Either way it compounds the already huge problem of waste disposal. This mountain of unused, unwanted, overproduced plastic can be the source of material for inspired designers and co-operatives as shown in two examples here.
The 'Rhoda' bag (1) created by textile maker Sarah Bayley uses virgin waste destined for landfill. The base is formed from a compact disc which itself is made from layers of polycarbonate, aluminium and acrylic. These individual components can only be harvested and recycled at specialist electronic recycling facilities. The body of the bag is formed by combining weaving and knotting techniques using bottle tops, shower hosing and pharmaceutical packaging waste, all of which have been previously unused and were created by overproduction in the industry. The plastics used to make these components are a combination of low density polyethylene, polypropylene and polyvinyl chloride. In 2004 Sarah won the Best Newcomer award at the Contemporary Craft Fair, Bovey Tracy, Devon in recognition of the environmentally sympathetic approach she takes with her work.

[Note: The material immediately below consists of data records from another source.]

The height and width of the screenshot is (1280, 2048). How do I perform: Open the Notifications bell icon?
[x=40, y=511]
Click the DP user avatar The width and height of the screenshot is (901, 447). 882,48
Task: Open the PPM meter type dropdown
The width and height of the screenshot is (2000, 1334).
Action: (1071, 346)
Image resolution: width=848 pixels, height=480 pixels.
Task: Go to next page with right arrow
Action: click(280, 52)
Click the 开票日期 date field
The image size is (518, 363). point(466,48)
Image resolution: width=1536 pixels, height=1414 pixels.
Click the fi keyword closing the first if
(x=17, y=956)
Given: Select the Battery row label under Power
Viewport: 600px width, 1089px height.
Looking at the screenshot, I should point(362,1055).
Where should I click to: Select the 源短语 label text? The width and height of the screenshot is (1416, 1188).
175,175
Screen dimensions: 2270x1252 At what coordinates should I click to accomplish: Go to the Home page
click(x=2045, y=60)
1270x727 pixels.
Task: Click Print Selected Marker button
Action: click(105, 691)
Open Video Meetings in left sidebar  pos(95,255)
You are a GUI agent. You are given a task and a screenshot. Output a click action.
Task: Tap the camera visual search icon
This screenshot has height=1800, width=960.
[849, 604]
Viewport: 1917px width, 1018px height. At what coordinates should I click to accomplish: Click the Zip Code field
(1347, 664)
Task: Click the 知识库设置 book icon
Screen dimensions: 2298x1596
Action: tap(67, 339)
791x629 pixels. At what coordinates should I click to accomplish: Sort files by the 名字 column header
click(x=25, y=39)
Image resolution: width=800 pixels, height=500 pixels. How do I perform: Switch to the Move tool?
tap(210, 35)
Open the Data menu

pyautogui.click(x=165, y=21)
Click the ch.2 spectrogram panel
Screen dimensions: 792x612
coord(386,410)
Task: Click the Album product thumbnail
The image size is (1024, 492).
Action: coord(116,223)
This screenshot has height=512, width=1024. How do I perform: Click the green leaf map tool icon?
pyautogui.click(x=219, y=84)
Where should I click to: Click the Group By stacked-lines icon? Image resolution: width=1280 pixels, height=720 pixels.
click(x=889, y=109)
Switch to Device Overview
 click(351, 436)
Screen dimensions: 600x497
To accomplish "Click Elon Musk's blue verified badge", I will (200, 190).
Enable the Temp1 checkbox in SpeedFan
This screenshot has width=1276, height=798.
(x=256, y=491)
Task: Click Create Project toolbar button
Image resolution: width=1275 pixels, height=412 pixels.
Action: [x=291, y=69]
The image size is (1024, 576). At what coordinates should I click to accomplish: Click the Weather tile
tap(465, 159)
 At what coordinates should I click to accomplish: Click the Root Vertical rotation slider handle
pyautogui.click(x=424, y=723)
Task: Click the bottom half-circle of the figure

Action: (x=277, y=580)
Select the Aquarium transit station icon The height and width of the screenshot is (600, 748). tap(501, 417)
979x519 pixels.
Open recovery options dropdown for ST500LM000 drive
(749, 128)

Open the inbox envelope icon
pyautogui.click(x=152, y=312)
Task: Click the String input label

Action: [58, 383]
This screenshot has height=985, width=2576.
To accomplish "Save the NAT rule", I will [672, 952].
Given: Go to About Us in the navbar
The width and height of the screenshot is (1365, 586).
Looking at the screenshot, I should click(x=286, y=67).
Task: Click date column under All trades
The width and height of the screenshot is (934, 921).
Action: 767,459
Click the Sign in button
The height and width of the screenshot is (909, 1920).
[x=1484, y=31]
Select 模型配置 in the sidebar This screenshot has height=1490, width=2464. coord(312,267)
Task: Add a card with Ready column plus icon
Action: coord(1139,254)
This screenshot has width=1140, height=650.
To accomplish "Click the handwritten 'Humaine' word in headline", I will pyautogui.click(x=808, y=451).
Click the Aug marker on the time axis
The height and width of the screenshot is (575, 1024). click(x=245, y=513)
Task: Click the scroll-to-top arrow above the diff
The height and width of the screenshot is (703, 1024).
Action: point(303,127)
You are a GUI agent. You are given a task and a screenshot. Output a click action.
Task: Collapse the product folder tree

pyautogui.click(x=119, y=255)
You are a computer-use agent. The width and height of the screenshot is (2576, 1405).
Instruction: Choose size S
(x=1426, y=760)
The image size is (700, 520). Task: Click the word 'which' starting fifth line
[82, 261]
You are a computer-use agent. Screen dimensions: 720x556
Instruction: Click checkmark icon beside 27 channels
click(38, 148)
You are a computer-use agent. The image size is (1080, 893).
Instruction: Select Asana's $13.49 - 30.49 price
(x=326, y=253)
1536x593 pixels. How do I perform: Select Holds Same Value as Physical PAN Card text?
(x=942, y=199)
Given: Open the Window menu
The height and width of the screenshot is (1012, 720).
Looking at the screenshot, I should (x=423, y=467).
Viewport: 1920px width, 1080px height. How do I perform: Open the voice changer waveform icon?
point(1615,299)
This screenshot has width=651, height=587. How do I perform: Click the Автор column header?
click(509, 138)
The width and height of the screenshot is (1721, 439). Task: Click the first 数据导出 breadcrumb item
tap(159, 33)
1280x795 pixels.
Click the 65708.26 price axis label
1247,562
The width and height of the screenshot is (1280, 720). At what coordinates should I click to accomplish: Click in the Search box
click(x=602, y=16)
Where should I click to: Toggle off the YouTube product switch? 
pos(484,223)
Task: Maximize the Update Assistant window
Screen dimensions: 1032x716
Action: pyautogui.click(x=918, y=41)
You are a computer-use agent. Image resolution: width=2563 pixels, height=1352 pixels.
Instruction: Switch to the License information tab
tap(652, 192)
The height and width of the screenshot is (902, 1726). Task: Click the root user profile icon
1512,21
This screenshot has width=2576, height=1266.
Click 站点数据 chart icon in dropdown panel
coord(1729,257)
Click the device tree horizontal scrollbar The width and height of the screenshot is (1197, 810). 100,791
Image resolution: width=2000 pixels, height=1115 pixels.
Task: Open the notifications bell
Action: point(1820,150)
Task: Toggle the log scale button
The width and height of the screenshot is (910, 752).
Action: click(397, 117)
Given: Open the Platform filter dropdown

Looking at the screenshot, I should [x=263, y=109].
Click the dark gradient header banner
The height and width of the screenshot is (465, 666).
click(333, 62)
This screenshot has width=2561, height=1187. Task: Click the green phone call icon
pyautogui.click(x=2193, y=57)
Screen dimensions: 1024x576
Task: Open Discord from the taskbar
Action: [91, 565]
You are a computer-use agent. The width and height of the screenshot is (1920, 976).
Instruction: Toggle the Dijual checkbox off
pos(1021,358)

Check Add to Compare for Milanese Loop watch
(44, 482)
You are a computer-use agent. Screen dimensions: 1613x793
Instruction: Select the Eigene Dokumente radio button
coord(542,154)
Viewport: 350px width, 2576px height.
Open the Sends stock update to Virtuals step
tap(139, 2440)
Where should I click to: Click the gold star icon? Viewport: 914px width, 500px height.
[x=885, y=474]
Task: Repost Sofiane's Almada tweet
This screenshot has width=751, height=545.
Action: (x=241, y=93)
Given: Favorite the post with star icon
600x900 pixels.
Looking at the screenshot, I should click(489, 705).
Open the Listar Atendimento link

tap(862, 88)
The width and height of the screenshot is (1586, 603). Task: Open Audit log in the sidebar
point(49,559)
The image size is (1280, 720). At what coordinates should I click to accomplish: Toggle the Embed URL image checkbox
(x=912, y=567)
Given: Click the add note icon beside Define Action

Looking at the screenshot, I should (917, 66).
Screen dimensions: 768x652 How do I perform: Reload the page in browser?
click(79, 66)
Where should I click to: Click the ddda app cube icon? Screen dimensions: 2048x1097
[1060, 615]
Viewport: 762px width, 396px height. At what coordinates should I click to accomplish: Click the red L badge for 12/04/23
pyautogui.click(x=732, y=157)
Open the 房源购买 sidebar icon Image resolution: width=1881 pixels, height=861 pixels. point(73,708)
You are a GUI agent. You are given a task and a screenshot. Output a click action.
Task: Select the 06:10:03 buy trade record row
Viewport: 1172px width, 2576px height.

The humble crisp packet has been transformed into this elegant cocktail bag (2) by GRUPEDSAC, a charity organisation in Mexico dedicated to promoting sustainable development among small farmers and indigenous people living in extreme poverty in Mexico. Crisp packets are commonly made of polypropylene film and are not considered to be of sufficient value as a recycled commodity. These factory second or rejected packets have been prevented from entering landfill and woven together to form a substantial padded bag. Each bag uses over 200 crisp packets in its creation and in so doing plays a significant role in the lessening of landfill pollution. The hand-made nature of the bags result in one-off creations and are marketed accordingly.